If we continue using water at this rate, it is estimated that we will run out of supplies by 2020. And once we exhaust our freshwater resources, they’re gone forever.
Comfortably Unaware Key Idea #5: Our oceans are being emptied by excessive fishing activities.
Unfortunately, reducing our meat intake isn’t the only step that needs to be taken. If we want to become environmentally conscious, we also need to look at the damage our seafood consumption is doing to the oceans.
Overfishing is rampant around the world and far from sustainable. This is largely because fishing practices are not well regulated.
For example, deep-sea fishing is destroying a large portion of marine life.
The bottom of the oceans contain continental slopes and seamounts – underwater mountains that are home to the majority of sea life.

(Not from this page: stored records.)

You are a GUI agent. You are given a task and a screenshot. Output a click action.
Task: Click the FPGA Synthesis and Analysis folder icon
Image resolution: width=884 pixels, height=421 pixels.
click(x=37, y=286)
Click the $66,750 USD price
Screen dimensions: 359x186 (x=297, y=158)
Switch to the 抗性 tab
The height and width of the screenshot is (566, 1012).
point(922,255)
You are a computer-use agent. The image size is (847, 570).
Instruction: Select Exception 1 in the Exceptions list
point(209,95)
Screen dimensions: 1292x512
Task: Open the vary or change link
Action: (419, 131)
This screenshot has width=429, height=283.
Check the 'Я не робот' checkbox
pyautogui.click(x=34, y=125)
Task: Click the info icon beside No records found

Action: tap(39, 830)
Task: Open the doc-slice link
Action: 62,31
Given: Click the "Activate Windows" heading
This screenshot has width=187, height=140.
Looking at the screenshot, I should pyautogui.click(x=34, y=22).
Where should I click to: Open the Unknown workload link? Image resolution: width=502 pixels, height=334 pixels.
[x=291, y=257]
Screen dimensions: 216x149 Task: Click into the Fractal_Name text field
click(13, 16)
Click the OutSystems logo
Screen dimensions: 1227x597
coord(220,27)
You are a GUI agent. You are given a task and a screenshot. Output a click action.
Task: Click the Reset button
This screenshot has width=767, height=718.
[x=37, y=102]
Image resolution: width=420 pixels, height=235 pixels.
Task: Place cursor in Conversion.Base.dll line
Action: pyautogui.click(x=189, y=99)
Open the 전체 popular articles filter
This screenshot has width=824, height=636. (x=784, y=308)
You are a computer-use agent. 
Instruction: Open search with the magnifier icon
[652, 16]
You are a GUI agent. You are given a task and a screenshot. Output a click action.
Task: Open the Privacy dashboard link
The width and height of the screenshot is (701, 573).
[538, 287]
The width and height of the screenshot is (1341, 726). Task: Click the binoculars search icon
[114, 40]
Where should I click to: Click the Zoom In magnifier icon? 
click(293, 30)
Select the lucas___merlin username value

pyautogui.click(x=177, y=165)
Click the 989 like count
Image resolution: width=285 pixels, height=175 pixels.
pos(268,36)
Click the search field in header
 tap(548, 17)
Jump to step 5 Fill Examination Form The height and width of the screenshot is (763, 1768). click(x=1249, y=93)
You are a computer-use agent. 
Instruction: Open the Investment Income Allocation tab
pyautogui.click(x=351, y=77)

This includes corals, sponge beds and thousands of other species.
Modern fishing industry vessels aim directly for these deep-sea species with a practice that is called heavy bottom trawling: the bottom of a large net drags along the seabed, disturbing and even destroying ecosystems that can take centuries to repair.
In fact, the Food and Agriculture Organization of the United Nations states that 70 percent of all fish species are either completely depleted or overfished. Over a thousand other species are endangered.
In addition to this, the gigantic net that is used in heavy bottom trawling needlessly traps and kills other sea creatures.
According to the United Nations, in 2009, the total number of sea creatures caught far exceeded the 106 million tons of fish that was reported.
The worst example is shrimp fishing: for every pound of shrimp captured, more than 20 pounds of other sea life, including fish, birds and dolphins are killed and discarded.
Comfortably Unaware Key Idea #6: Raising, feeding and killing animals for humans to eat pollutes our planet greatly.
Finally, when we consider the damage that our demand for animal products does to the planet, we must also look at the amount of worldwide pollution it contributes.
Raising livestock greatly pollutes our global water supply.
In US factory farms alone, livestock produce over 5 million pounds of excrement per minute. That’s 130 times the amount the entire US human population produces. All this excrement travels through the sewage, ending up in the planet’s water system.
And that excrement inevitably includes all the antibiotics, pesticides, hormones and various other chemicals that are used to raise and grow livestock. In fact, 33 percent of the poisonous phosphorus and nitrogen found in freshwater originates from livestock.
This pollution is also affecting the air we breathe.
When measured in units equivalent to carbon dioxide, 20 percent of all greenhouse gas emissions come from livestock, whereas only 13 percent comes from global transportation. This is in addition to the methane, nitrous oxide, ammonia and carbon that is released into the air through the flatulence, urine and manure of livestock.
Pollution also results from the farming of fish.
Huge amounts of feces and other waste get released into the oceans from the small enclosures that farmers use to raise fish. These feces are also contaminated by the use of fishmeal and fish oil in aquafarming. This process increases cancer-causing substances like dioxins, which get passed on to other fish along the food chain.
In 2001, a study revealed that in British Columbia alone, one year of salmon farming produced the same amount of nitrogen as the annual untreated sewage of 682,000 people.
And due to the high amount of disease and parasites in overcrowded fish farms, the use of antibiotics, pesticides and copper presents yet another danger to our health.
In Review: Comfortably Unaware Book Summary
The key message in this book:
What we choose to eat greatly affects our planet.
By demanding to eat meat, dairy and fish, we are contributing to world hunger, water scarcity, poor land management, pollution and even climate change. Our lifestyles and food industry operates are not sustainable, and the only way to change that is to become more environmentally conscious and careful about what we eat.